Yeah, I don’t even know anymore.
And that’s the thing: when it comes to writing advice and story structure, everything is so subjective to me. I take all writing advice---especially McKee’s---with about an ocean’s worth of salt. What works for one writer won’t work for another, and what one writer finds “good” another won’t. 
And as for story structure? You could break down a story any which way and come up with a compelling argument to support your thinking. I’m sure all my proposed “inciting incidents” for Kill la Kill---be it the death of Ryuko’s father, her entrance into Honnouji Academy, or her meeting with Senketsu---could each be argued to be the scene that ultimately “drives” the story, and all these arguments could have a boatload of evidence behind them and be perfectly valid interpretations.
And the same goes for other stories I considered while writing this book too, such as You are Umasou, a cutesy dinosaur anime movie that I examined because it does a great job of maintaining a cutesy, child-friendly tone while also explaining and never shying away from the fact that carnivores need to eat meat to survive (which is kind of what I’m going for in my story, I think).

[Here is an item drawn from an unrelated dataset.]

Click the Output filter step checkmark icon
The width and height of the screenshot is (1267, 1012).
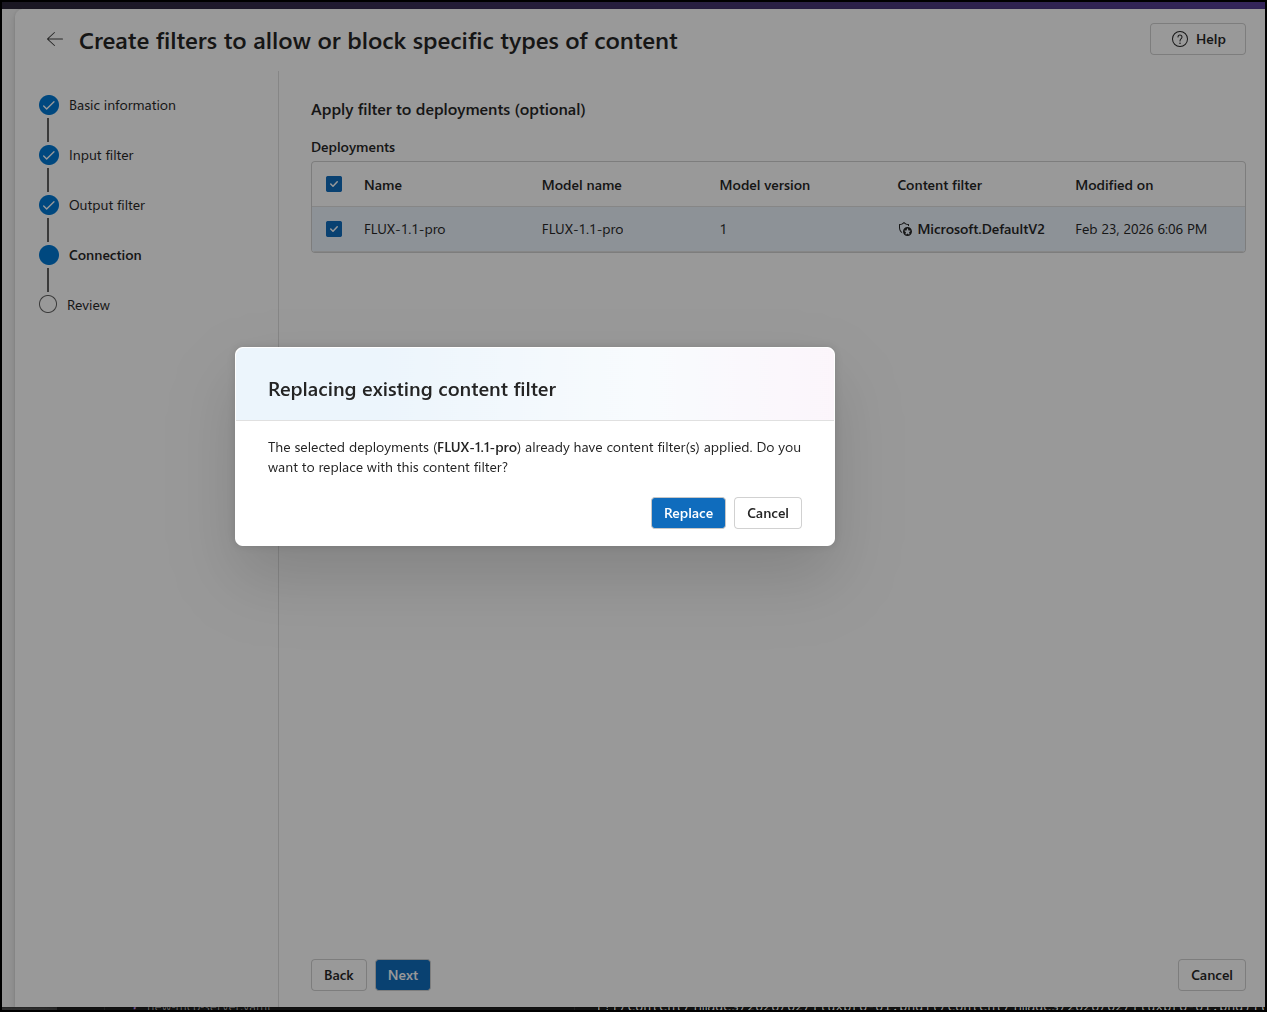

The inciting incident could be that Heart the Tyrannosaurus rex hatches to a family of herbivores, or maybe it’s when Heart realizes that he’s a carnivore and abandons his family, or maybe the inciting incident takes too long to happen and it’s when he comes across Umasou, a baby herbivore that Heart intends to eat before Umasou mistakenly thinks of Heart as his father. 
And maybe Robert McKee would say that Kill la Kill and You are Umasou are horribly-structured stories. Maybe the inciting incidents aren’t clear and the “drive” behind the stories are too hard to see. But maybe it also doesn’t matter? McKee praises the film Tender Mercies to death, but---and just coming from someone who’s seen some clips and understands the basic story---that film seems like a total snore fest. Maybe it’s basically a “perfect” story with a perfect structure, but what does that matter if nobody really likes it except for bitter film people like Robert McKee? 

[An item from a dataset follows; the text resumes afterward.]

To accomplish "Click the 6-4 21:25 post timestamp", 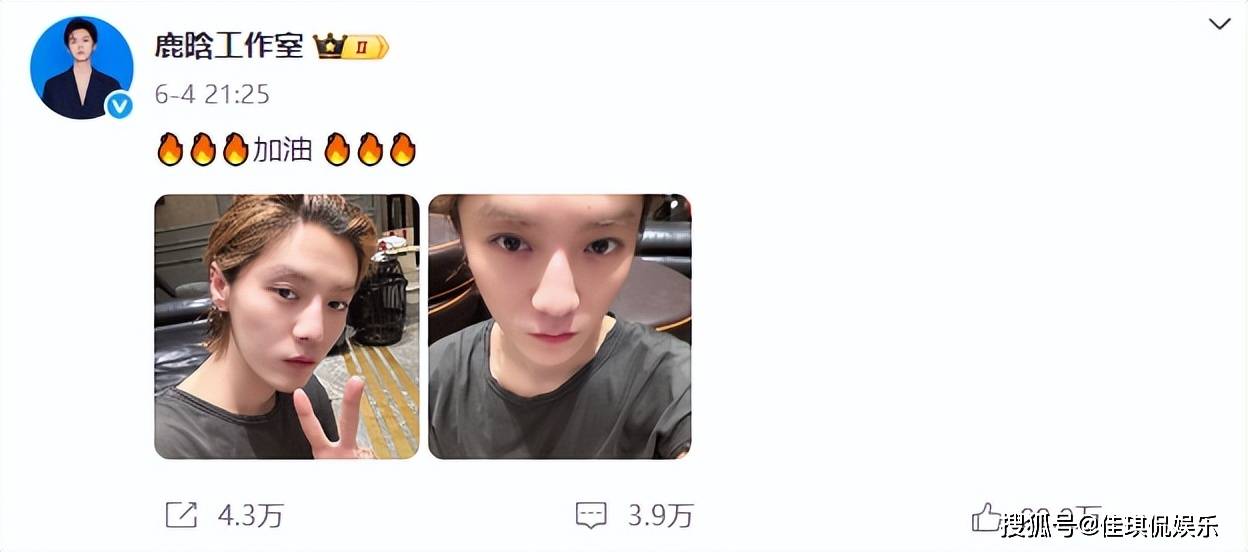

In the end, I don’t really know what to think except that no matter what, there has to be something that draws people to a story. I was attracted to Kill la Kill because I liked the friendship between Ryuko and Senketsu and found it incredibly endearing. You are Umasou is sweet because it’s a story about belonging, family, and parenthood. I can’t tell you how well structured these stories are, but even if they’re badly structured, they both have something that gets people watching---Kill la Kill, after all, was a massive success, and You are Umasou, though far from as popular, does seem to be well-liked overall.

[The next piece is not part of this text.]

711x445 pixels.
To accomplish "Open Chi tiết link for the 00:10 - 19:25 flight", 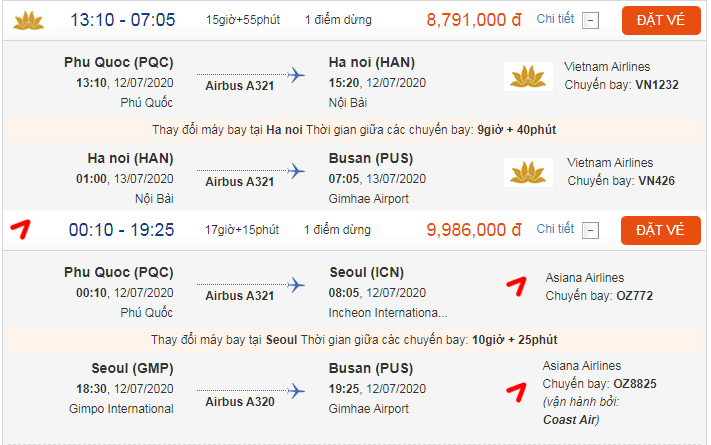I will (555, 230).
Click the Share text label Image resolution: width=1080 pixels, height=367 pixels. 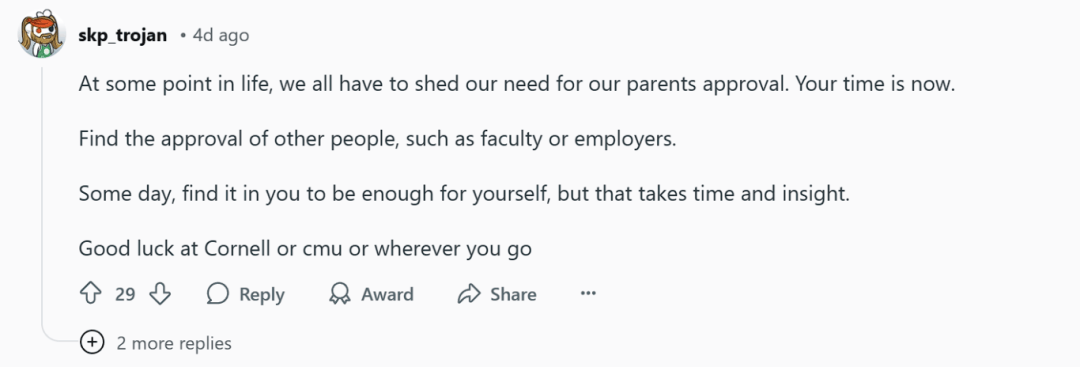[513, 295]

But in my own novel? There are lovely scenes, maybe---a princess finding someone she thought dead, a story-within-a-story about a beautiful empress with an ugly daughter, a family reluctantly taking in an orphaned girl, a maligned demon saving that young girl’s life. But there are too many characters to get anyone really attached to just one, and the narrative switches around so much, and if you asked me for my “back of the book” summary of the story, I would just stare at you and say, “Uhh...”
There are perhaps many possible “drives” behind Kill la Kill, but in my own work, it seems I struggle with finding just one. More and more, I feel like McKee’s report for rejected scripts (18):
Nice description, actable dialogue. Some amusing moments; some sensitive moments. All in all, a script of well-chosen words. The story, however, sucks. The first thirty pages crawl on a fat belly of exposition; the rest never get to their feet. The main plot, what there is of it, is riddled with convenient coincidence and weak motivation. No discernible protagonist. Unrelated tensions that could shape into subplots never do. Characters are never revealed to be more than they seem. Not a moment’s insight into the inner lives of these people or their society. It’s a lifeless collection of predictable, ill-told, and cliched episodes that wander off into a pointless haze. PASS ON IT.
And even all the notecards and crayons and research books in the world can’t seem to help me do the most basic thing a writer should be able to do: write a story.